The task
When a line in the listing contains the string "computer", pick it out and copy it.

=== Section Start ===

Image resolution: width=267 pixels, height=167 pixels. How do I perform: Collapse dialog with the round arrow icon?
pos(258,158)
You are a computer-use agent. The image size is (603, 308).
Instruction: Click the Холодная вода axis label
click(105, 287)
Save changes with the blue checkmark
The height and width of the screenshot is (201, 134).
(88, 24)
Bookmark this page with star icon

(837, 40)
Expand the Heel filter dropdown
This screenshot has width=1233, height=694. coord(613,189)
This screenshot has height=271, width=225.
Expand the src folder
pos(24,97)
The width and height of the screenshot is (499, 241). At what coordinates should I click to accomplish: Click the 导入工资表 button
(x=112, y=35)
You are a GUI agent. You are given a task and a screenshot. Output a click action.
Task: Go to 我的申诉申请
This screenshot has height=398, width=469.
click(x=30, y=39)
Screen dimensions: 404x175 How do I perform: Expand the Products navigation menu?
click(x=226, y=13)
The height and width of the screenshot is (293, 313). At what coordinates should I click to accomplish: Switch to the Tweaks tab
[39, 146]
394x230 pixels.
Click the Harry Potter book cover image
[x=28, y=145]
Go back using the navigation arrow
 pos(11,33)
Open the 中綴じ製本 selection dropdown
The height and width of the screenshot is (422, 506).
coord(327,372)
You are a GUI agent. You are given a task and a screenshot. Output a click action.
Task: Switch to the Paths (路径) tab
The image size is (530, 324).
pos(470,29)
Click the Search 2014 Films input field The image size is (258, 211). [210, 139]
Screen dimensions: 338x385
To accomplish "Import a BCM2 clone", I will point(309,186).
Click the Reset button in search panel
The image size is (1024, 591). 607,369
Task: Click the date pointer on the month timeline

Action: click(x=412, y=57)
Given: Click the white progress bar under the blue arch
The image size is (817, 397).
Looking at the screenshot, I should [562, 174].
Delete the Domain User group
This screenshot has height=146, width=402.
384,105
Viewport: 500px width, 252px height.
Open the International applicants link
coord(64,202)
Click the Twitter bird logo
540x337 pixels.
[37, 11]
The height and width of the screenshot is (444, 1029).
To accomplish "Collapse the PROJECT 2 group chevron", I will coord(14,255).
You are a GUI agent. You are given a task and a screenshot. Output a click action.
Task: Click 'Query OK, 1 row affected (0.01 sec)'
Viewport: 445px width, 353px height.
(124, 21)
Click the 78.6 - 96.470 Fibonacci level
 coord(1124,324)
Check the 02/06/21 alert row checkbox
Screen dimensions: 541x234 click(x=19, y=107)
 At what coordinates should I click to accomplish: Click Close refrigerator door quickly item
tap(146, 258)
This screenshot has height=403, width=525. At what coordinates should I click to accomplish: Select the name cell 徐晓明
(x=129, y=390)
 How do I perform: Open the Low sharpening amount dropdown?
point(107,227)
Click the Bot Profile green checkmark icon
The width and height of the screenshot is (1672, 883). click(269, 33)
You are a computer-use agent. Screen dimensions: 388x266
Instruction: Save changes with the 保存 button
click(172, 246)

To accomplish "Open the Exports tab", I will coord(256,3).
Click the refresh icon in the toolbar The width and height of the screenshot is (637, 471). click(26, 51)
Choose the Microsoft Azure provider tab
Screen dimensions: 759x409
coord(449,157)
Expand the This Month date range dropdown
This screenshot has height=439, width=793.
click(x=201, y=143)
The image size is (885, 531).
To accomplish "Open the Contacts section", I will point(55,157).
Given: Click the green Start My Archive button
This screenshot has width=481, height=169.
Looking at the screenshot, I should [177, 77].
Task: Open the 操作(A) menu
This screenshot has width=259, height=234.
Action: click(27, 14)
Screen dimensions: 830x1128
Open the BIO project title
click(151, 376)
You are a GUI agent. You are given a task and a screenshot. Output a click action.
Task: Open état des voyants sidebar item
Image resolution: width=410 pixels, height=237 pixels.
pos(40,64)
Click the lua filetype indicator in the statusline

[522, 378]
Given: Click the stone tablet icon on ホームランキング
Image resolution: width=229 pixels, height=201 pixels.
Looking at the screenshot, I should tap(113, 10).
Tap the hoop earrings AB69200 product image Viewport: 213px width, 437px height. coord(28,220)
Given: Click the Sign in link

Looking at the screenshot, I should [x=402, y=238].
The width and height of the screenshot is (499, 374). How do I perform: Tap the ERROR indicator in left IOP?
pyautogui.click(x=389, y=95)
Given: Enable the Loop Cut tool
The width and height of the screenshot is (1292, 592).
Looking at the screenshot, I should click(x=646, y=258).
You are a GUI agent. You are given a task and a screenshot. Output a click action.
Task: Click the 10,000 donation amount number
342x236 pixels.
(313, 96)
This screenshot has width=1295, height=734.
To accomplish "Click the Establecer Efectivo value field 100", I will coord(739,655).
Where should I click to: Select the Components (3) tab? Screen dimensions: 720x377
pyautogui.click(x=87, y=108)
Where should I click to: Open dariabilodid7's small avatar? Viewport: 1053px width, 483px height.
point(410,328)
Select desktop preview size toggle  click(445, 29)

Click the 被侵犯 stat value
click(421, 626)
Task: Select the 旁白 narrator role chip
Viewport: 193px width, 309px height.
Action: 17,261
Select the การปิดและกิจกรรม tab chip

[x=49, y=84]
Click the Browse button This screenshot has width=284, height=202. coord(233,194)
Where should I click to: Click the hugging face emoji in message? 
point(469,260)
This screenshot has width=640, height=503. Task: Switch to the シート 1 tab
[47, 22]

=== Section End ===

Solution
You are a computer-use agent. The image size is (603, 308).
You are a computer-use agent. Screen dimensions: 388x266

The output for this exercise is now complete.